I wrote this on the plane to Tokyo.
8:16 am December 23 2006 Bangkok time
7:16 pm December 22 2006 Chicago time
When I land it will be 11:00 am December 23 Chicago time. The International Date Line is returning the day it stole when I came to Thailand.
I'm on the plane to Tokyo right now. When I left Krabi I cried on the bus for all that had happened, all the pain. But when I got on this plane they were playing Christmas music, "Oh Holy Night", and I almost started crying, of joy. It's not that I feel so strongly about Christmas, but to hear something familiar after all this time made me realize, even more, that I am doing the right thing. Standing in line behind two annoying American girls with Chicago accents gave me another taste. Annoying, but familiar.
While the security people were going through everyone's bags looking for "liquids" (I haven't flown since all that shit happened), the lady next to me, another American, kept complaining loudly every time the Thai man opened another pocket on her backpack. She finally turned to me, threw her hands up, and said loudly, "THIS is why I don't live in the U.S. anymore!" She had that smirking air of a lot of expats who take every opportunity to let everyone know that they are *living* in Thailand, not just on holiday.
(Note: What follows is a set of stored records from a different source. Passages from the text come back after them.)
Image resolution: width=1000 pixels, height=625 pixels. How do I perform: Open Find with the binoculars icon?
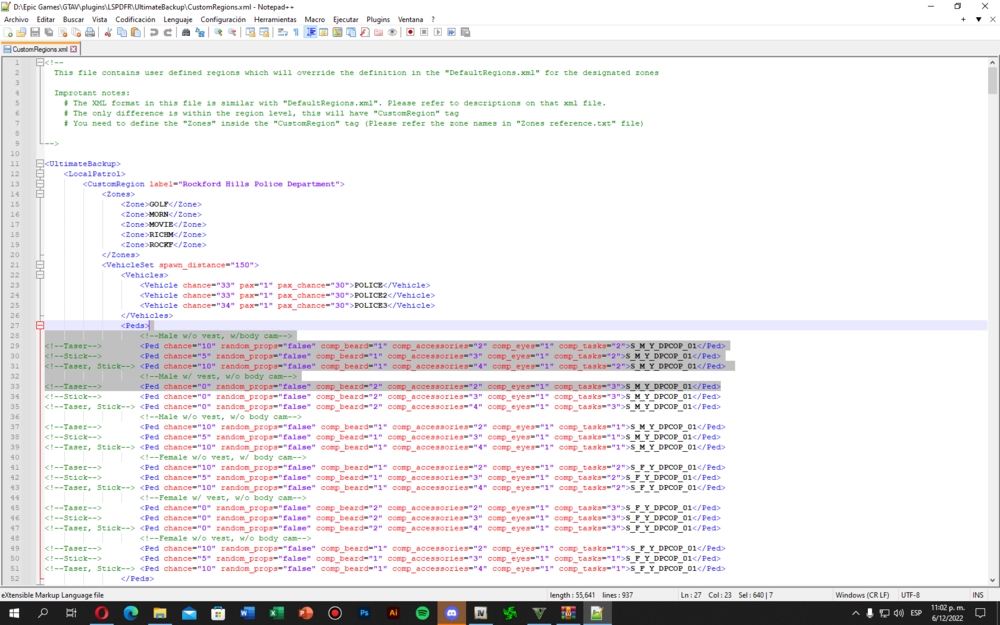pyautogui.click(x=186, y=32)
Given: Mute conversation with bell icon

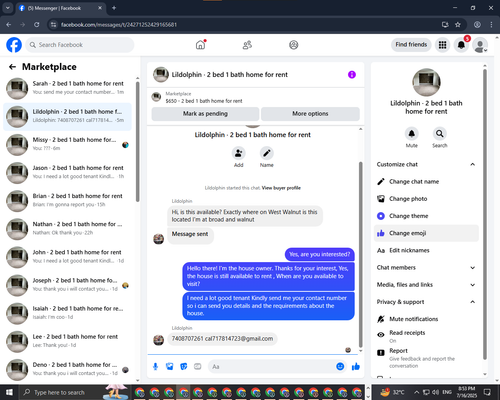Looking at the screenshot, I should point(412,134).
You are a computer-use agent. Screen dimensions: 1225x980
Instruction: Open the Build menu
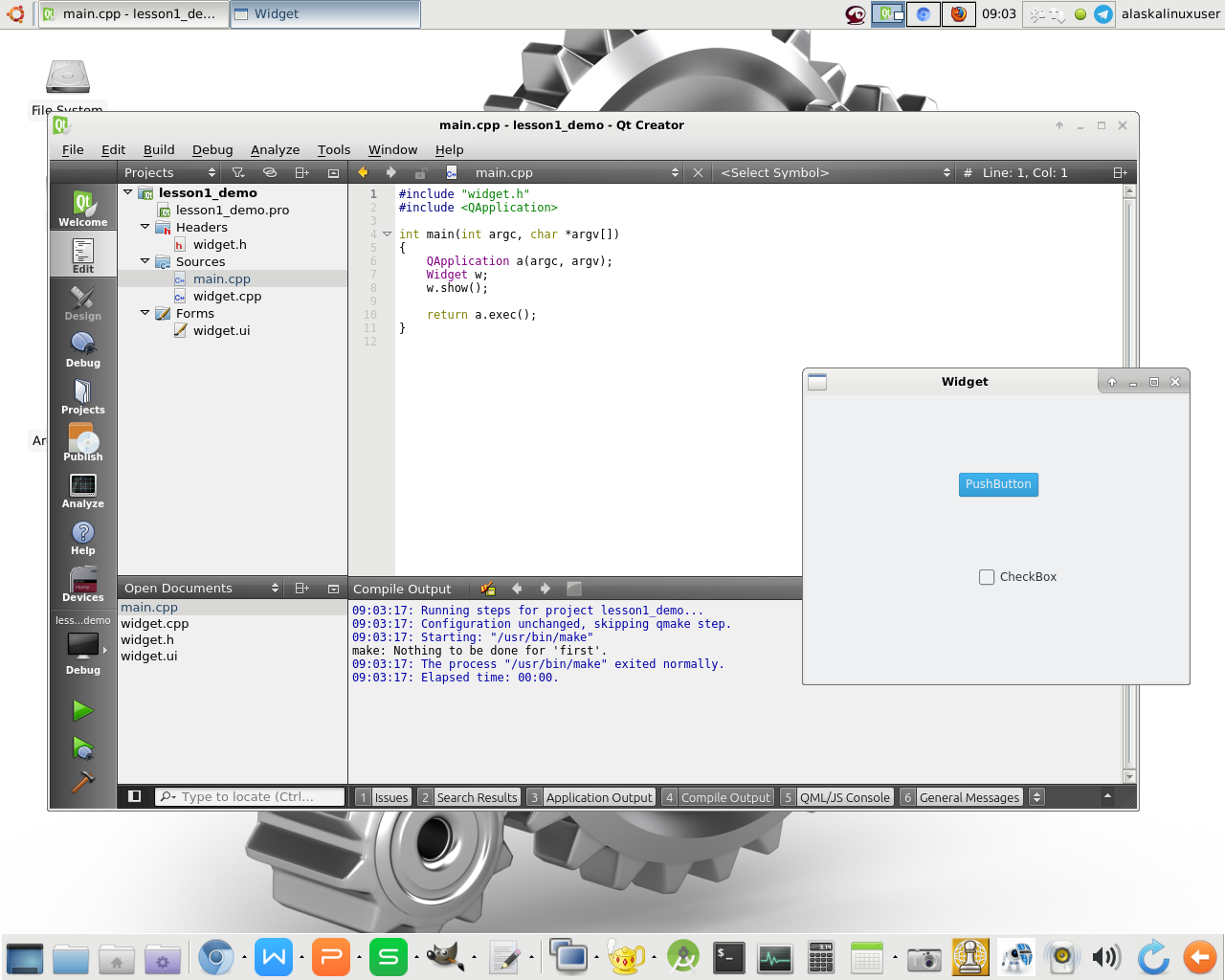pos(159,149)
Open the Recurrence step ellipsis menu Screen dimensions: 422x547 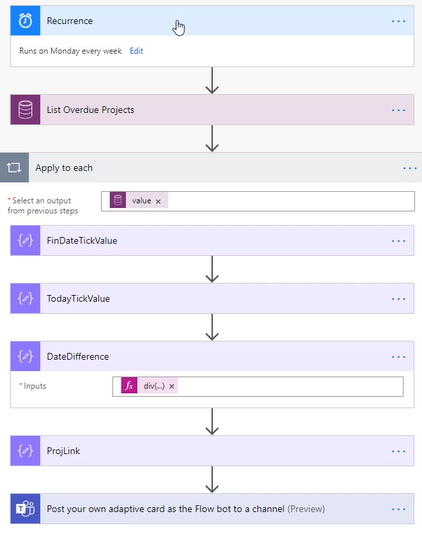[398, 21]
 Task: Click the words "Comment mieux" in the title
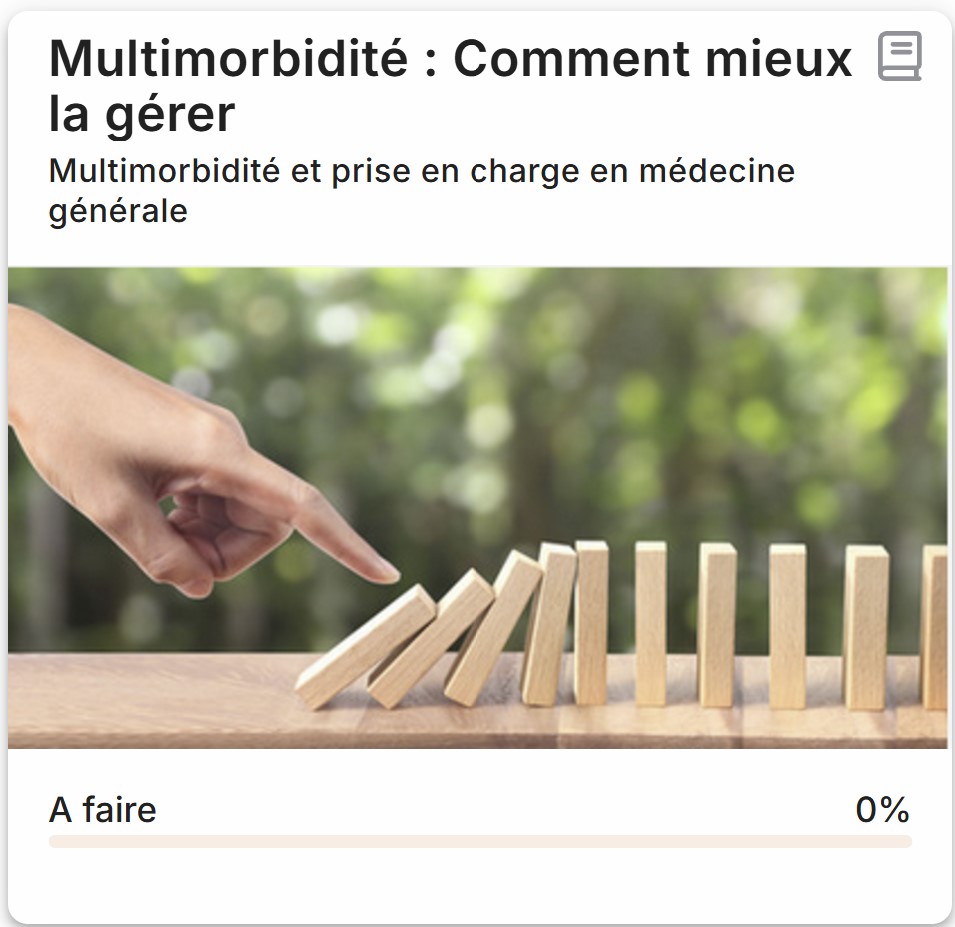coord(652,59)
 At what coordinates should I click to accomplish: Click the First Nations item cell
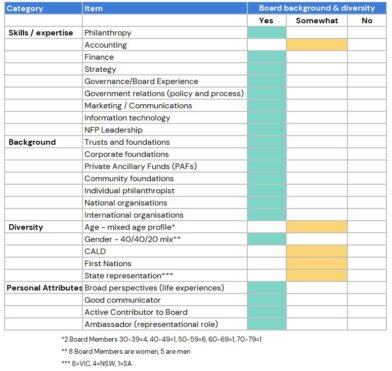point(165,264)
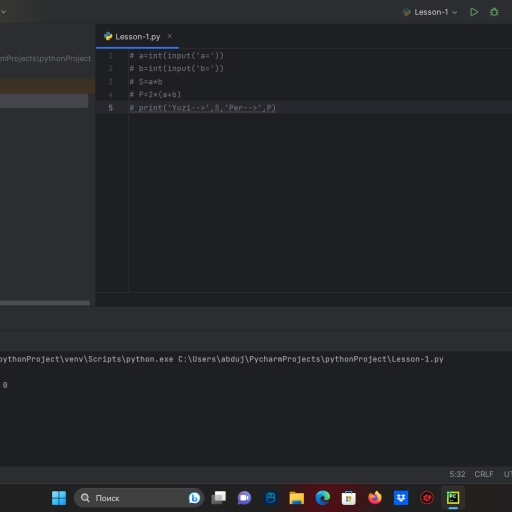Open Task View from the taskbar
Image resolution: width=512 pixels, height=512 pixels.
[219, 498]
I admit I've done it a few times myself, but I tried to avoid mentioning that I lived there unless it was actually relevent.
THIS is why she doesn't live in the U.S. Well SHE is why I don't live in Thailand: not only am I unable to handle being so far from my own culture, but the few people from my culture who end up living there are almost all people I would not want to know beyond casual conversation. It was fun to go out to bars with them, and have long conversations about our travels. But it would have taken me a long time to find someone I wanted to *know*.
I was sitting at the airport having a long instant message conversation with Donna while watching crowds of people walk by, and I wrote, "I think the prerequisite for a Westerner coming to Thailand is that they must be loud, obnoxious, ugly, pretentious, and prone to bragging. Does that apply to me?" She said, "No, because you only came with Brian."
Maybe I will write more later. I feel strangely rested even though I only slept for 3 hours on a hard bench, shivering because it was so cold in the airport and I was extremely underdressed. The sweeter rest was mine.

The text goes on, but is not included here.